Work request:
Transcribe the entries below exactly as they appear.

(Collected data entries)
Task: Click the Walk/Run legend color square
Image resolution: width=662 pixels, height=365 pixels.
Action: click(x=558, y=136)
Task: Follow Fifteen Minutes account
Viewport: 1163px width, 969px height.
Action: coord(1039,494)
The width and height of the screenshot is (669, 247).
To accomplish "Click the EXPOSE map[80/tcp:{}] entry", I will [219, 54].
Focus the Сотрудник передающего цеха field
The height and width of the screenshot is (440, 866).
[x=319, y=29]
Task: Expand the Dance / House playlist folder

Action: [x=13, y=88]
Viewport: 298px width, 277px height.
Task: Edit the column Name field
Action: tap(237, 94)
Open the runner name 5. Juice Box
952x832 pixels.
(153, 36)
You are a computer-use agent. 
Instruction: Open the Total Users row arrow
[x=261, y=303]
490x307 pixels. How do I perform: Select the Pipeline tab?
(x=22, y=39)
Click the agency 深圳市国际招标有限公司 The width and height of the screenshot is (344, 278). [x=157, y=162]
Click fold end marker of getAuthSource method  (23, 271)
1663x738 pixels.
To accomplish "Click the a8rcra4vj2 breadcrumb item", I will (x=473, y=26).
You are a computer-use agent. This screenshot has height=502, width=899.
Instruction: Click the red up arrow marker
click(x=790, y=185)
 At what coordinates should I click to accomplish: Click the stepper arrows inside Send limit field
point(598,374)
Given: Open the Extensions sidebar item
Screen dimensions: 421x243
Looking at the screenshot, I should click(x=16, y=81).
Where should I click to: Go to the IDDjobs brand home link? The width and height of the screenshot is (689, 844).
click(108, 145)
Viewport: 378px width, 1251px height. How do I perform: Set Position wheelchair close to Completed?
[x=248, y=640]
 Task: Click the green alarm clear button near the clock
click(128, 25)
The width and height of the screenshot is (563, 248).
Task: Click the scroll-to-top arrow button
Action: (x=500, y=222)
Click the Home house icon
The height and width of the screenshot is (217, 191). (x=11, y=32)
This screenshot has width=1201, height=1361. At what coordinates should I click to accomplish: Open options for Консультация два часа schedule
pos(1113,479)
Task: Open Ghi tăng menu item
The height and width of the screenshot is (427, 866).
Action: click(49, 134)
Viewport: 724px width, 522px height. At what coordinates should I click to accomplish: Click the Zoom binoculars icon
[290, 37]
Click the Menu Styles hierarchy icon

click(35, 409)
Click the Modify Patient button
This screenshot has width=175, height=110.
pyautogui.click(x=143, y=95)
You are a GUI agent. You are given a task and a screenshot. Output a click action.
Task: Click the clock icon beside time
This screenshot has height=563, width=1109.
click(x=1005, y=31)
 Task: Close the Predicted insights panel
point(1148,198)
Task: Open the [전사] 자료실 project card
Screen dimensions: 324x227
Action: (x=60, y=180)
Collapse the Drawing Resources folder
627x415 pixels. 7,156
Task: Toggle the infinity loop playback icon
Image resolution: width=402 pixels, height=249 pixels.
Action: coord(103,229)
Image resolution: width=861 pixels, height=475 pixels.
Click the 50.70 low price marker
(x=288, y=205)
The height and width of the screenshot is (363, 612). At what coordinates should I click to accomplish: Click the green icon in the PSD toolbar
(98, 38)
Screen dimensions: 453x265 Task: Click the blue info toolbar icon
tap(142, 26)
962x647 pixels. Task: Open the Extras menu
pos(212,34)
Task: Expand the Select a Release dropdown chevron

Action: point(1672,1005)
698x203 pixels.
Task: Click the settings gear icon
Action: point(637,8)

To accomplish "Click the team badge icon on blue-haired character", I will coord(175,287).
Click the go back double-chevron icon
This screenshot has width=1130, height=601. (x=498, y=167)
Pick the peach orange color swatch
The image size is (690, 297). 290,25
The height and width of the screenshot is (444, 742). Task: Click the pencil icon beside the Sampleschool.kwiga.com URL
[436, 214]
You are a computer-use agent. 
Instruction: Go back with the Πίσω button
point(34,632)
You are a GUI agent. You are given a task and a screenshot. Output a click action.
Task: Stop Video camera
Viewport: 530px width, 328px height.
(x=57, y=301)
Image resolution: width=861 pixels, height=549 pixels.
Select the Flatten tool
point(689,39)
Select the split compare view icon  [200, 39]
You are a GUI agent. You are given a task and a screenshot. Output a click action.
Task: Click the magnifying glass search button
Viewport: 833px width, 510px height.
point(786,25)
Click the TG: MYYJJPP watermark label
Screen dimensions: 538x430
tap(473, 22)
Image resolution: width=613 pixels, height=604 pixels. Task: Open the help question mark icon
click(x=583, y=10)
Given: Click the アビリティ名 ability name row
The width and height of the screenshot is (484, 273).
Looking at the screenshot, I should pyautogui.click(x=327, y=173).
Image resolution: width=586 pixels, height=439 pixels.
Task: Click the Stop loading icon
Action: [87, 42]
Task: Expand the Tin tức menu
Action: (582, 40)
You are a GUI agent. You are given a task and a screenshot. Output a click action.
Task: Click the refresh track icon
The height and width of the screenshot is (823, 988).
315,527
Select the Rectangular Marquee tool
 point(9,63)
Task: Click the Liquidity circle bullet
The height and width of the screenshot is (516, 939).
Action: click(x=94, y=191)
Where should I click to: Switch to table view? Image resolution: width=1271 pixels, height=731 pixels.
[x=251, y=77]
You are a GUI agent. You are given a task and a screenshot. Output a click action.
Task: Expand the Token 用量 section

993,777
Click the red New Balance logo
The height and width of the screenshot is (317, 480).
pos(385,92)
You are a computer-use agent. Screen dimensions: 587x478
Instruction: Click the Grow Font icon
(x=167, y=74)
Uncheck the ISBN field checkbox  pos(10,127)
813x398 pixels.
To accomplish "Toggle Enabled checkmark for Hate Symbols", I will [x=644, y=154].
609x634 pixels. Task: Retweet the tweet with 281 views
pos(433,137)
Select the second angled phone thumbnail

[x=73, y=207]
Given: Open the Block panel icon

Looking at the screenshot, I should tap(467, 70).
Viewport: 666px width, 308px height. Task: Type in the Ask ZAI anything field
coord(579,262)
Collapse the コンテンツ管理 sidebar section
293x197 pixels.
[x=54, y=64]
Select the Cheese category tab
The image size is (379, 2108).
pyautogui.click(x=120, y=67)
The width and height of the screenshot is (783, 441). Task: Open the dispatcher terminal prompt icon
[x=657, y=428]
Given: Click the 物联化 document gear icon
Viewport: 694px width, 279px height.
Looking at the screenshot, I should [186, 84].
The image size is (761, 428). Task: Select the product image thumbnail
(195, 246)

Result of this task:
Task: Click the Walk/Run legend color square
Image resolution: width=662 pixels, height=365 pixels.
Action: click(x=558, y=136)
Task: Follow Fifteen Minutes account
Viewport: 1163px width, 969px height.
Action: coord(1039,494)
The width and height of the screenshot is (669, 247).
To accomplish "Click the EXPOSE map[80/tcp:{}] entry", I will [219, 54].
Focus the Сотрудник передающего цеха field
The height and width of the screenshot is (440, 866).
[x=319, y=29]
Task: Expand the Dance / House playlist folder

Action: [x=13, y=88]
Viewport: 298px width, 277px height.
Task: Edit the column Name field
Action: tap(237, 94)
Open the runner name 5. Juice Box
952x832 pixels.
(153, 36)
You are a computer-use agent. 
Instruction: Open the Total Users row arrow
[x=261, y=303]
490x307 pixels. How do I perform: Select the Pipeline tab?
(x=22, y=39)
Click the agency 深圳市国际招标有限公司 The width and height of the screenshot is (344, 278). [x=157, y=162]
Click fold end marker of getAuthSource method  (23, 271)
1663x738 pixels.
To accomplish "Click the a8rcra4vj2 breadcrumb item", I will (x=473, y=26).
You are a computer-use agent. This screenshot has height=502, width=899.
Instruction: Click the red up arrow marker
click(x=790, y=185)
 At what coordinates should I click to accomplish: Click the stepper arrows inside Send limit field
point(598,374)
Given: Open the Extensions sidebar item
Screen dimensions: 421x243
Looking at the screenshot, I should click(x=16, y=81).
Where should I click to: Go to the IDDjobs brand home link? The width and height of the screenshot is (689, 844).
click(108, 145)
Viewport: 378px width, 1251px height. How do I perform: Set Position wheelchair close to Completed?
[x=248, y=640]
 Task: Click the green alarm clear button near the clock
click(128, 25)
The width and height of the screenshot is (563, 248).
Task: Click the scroll-to-top arrow button
Action: (x=500, y=222)
Click the Home house icon
The height and width of the screenshot is (217, 191). (x=11, y=32)
This screenshot has width=1201, height=1361. At what coordinates should I click to accomplish: Open options for Консультация два часа schedule
pos(1113,479)
Task: Open Ghi tăng menu item
The height and width of the screenshot is (427, 866).
Action: click(49, 134)
Viewport: 724px width, 522px height. At what coordinates should I click to accomplish: Click the Zoom binoculars icon
[290, 37]
Click the Menu Styles hierarchy icon

click(35, 409)
Click the Modify Patient button
This screenshot has width=175, height=110.
pyautogui.click(x=143, y=95)
You are a GUI agent. You are given a task and a screenshot. Output a click action.
Task: Click the clock icon beside time
This screenshot has height=563, width=1109.
click(x=1005, y=31)
 Task: Close the Predicted insights panel
point(1148,198)
Task: Open the [전사] 자료실 project card
Screen dimensions: 324x227
Action: (x=60, y=180)
Collapse the Drawing Resources folder
627x415 pixels. 7,156
Task: Toggle the infinity loop playback icon
Image resolution: width=402 pixels, height=249 pixels.
Action: coord(103,229)
Image resolution: width=861 pixels, height=475 pixels.
Click the 50.70 low price marker
(x=288, y=205)
The height and width of the screenshot is (363, 612). At what coordinates should I click to accomplish: Click the green icon in the PSD toolbar
(98, 38)
Screen dimensions: 453x265 Task: Click the blue info toolbar icon
tap(142, 26)
962x647 pixels. Task: Open the Extras menu
pos(212,34)
Task: Expand the Select a Release dropdown chevron

Action: point(1672,1005)
698x203 pixels.
Task: Click the settings gear icon
Action: point(637,8)

To accomplish "Click the team badge icon on blue-haired character", I will coord(175,287).
Click the go back double-chevron icon
This screenshot has width=1130, height=601. (x=498, y=167)
Pick the peach orange color swatch
The image size is (690, 297). 290,25
The height and width of the screenshot is (444, 742). Task: Click the pencil icon beside the Sampleschool.kwiga.com URL
[436, 214]
You are a computer-use agent. 
Instruction: Go back with the Πίσω button
point(34,632)
You are a GUI agent. You are given a task and a screenshot. Output a click action.
Task: Stop Video camera
Viewport: 530px width, 328px height.
(x=57, y=301)
Image resolution: width=861 pixels, height=549 pixels.
Select the Flatten tool
point(689,39)
Select the split compare view icon  [200, 39]
You are a GUI agent. You are given a task and a screenshot. Output a click action.
Task: Click the magnifying glass search button
Viewport: 833px width, 510px height.
point(786,25)
Click the TG: MYYJJPP watermark label
Screen dimensions: 538x430
tap(473, 22)
Image resolution: width=613 pixels, height=604 pixels. Task: Open the help question mark icon
click(x=583, y=10)
Given: Click the アビリティ名 ability name row
The width and height of the screenshot is (484, 273).
Looking at the screenshot, I should pyautogui.click(x=327, y=173).
Image resolution: width=586 pixels, height=439 pixels.
Task: Click the Stop loading icon
Action: [87, 42]
Task: Expand the Tin tức menu
Action: (582, 40)
You are a GUI agent. You are given a task and a screenshot. Output a click action.
Task: Click the refresh track icon
The height and width of the screenshot is (823, 988).
315,527
Select the Rectangular Marquee tool
 point(9,63)
Task: Click the Liquidity circle bullet
The height and width of the screenshot is (516, 939).
Action: click(x=94, y=191)
Where should I click to: Switch to table view? Image resolution: width=1271 pixels, height=731 pixels.
[x=251, y=77]
You are a GUI agent. You are given a task and a screenshot. Output a click action.
Task: Expand the Token 用量 section

993,777
Click the red New Balance logo
The height and width of the screenshot is (317, 480).
pos(385,92)
You are a computer-use agent. Screen dimensions: 587x478
Instruction: Click the Grow Font icon
(x=167, y=74)
Uncheck the ISBN field checkbox  pos(10,127)
813x398 pixels.
To accomplish "Toggle Enabled checkmark for Hate Symbols", I will [x=644, y=154].
609x634 pixels. Task: Retweet the tweet with 281 views
pos(433,137)
Select the second angled phone thumbnail

[x=73, y=207]
Given: Open the Block panel icon

Looking at the screenshot, I should tap(467, 70).
Viewport: 666px width, 308px height. Task: Type in the Ask ZAI anything field
coord(579,262)
Collapse the コンテンツ管理 sidebar section
293x197 pixels.
[x=54, y=64]
Select the Cheese category tab
The image size is (379, 2108).
pyautogui.click(x=120, y=67)
The width and height of the screenshot is (783, 441). Task: Open the dispatcher terminal prompt icon
[x=657, y=428]
Given: Click the 物联化 document gear icon
Viewport: 694px width, 279px height.
Looking at the screenshot, I should [186, 84].
The image size is (761, 428). Task: Select the product image thumbnail
(195, 246)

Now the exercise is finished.